INSTRUCTIONS FOR THE TASK → Transcribe all the entries word for word, omitting any pictures they contain.

RECORDS SUPPLIED →
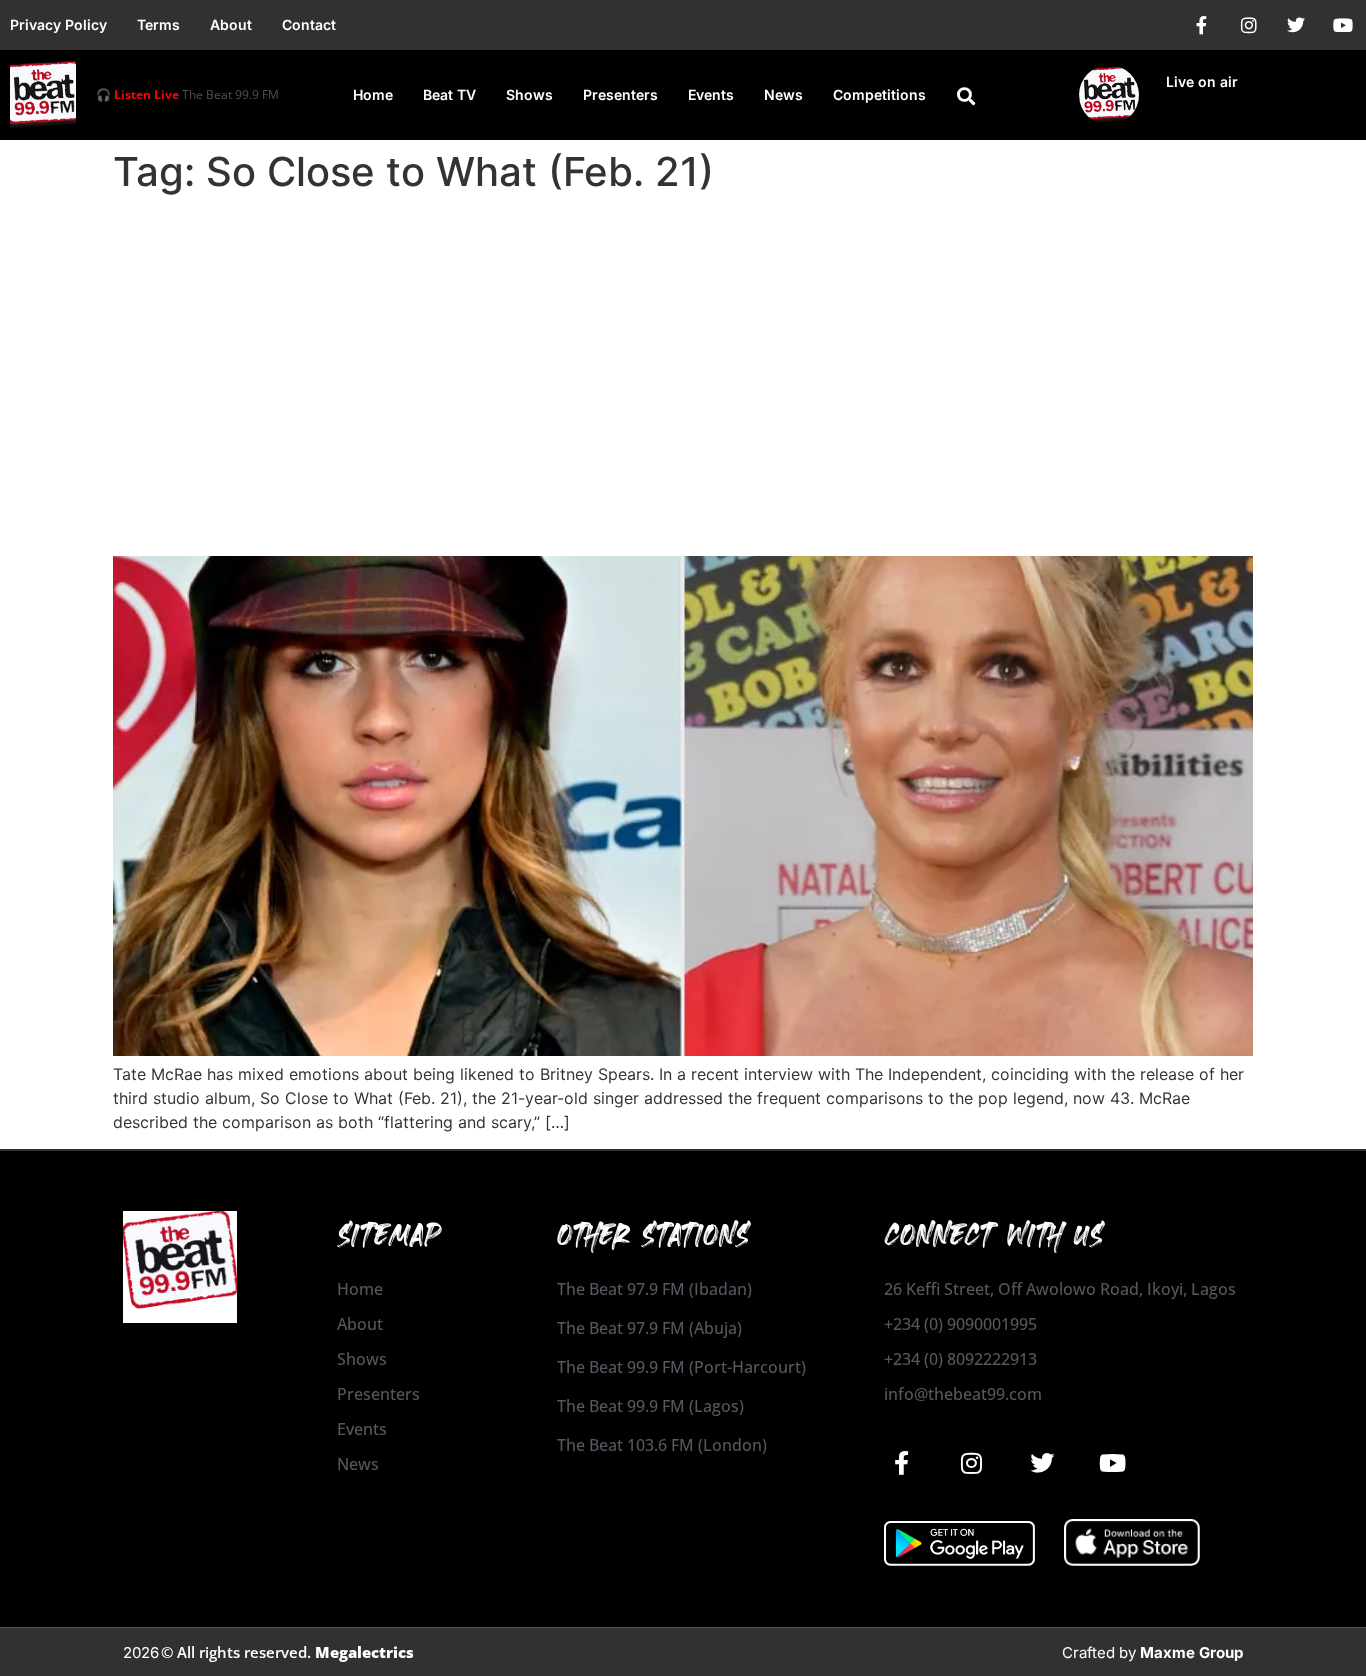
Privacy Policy (58, 24)
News (783, 94)
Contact (309, 24)
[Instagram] (1249, 25)
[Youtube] (1343, 25)
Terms (158, 24)
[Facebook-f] (1202, 25)
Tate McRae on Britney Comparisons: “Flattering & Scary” (547, 520)
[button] (966, 96)
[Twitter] (1296, 25)
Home (373, 94)
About (231, 24)
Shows (529, 94)
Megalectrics (364, 1652)
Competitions (879, 94)
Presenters (620, 94)
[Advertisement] (683, 352)
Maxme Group (1191, 1652)
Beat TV (449, 94)
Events (711, 94)
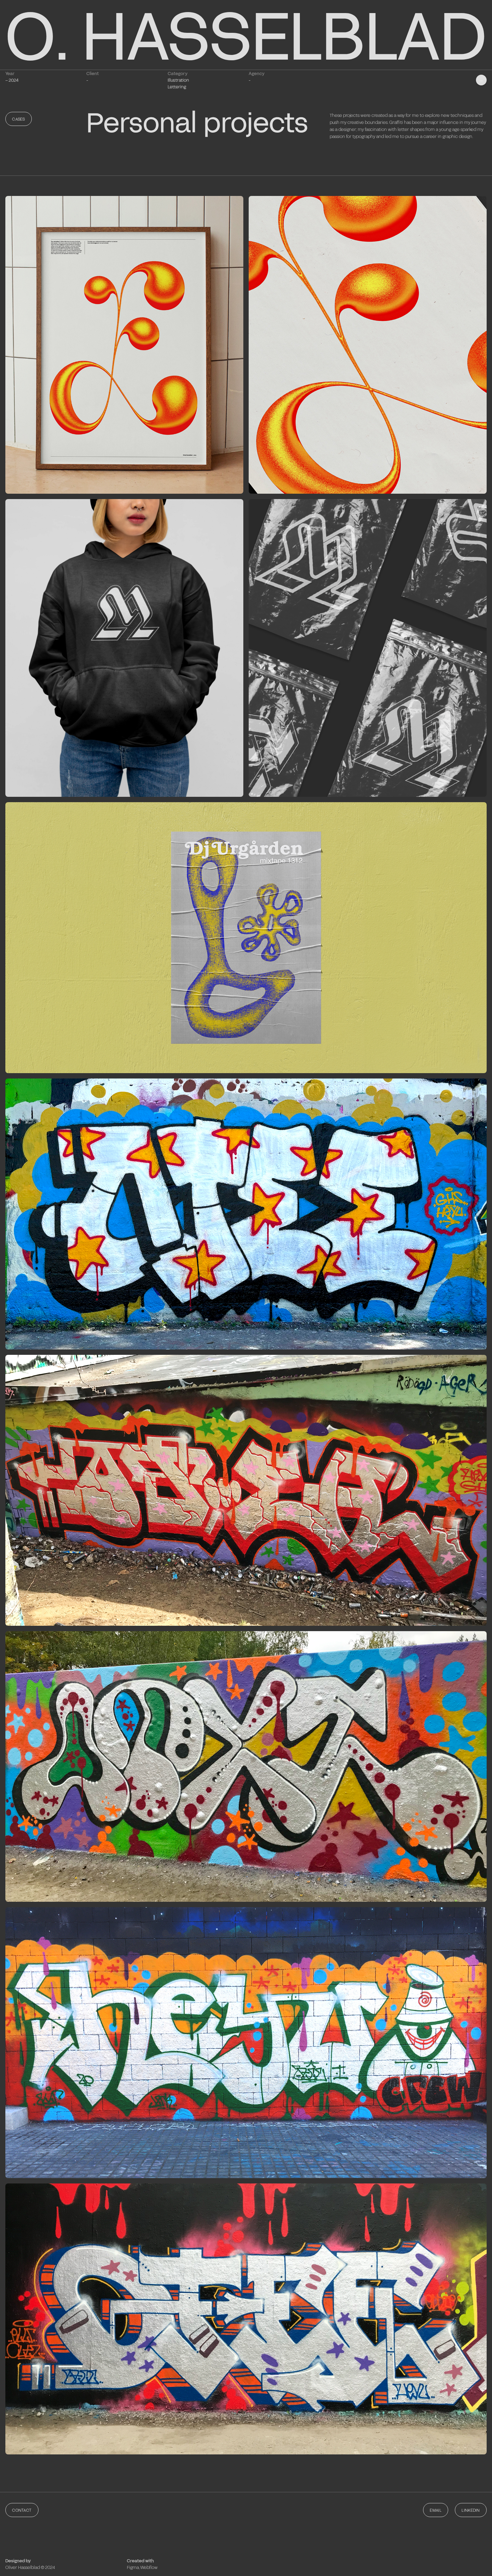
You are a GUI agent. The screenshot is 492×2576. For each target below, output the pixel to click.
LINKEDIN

PROBLEM SOLUTION →
Privacy Policy (58, 24)
News (783, 94)
Contact (309, 24)
[Instagram] (1249, 25)
[Youtube] (1343, 25)
Terms (158, 24)
[Facebook-f] (1202, 25)
Tate McRae on Britney Comparisons: “Flattering & Scary” (547, 520)
[button] (966, 96)
[Twitter] (1296, 25)
Home (373, 94)
About (231, 24)
Shows (529, 94)
Megalectrics (364, 1652)
Competitions (879, 94)
Presenters (620, 94)
[Advertisement] (683, 352)
Maxme Group (1191, 1652)
Beat TV (449, 94)
Events (711, 94)
You are a GUI agent. The screenshot is 492×2576. For each target below, output the pixel to click.
LINKEDIN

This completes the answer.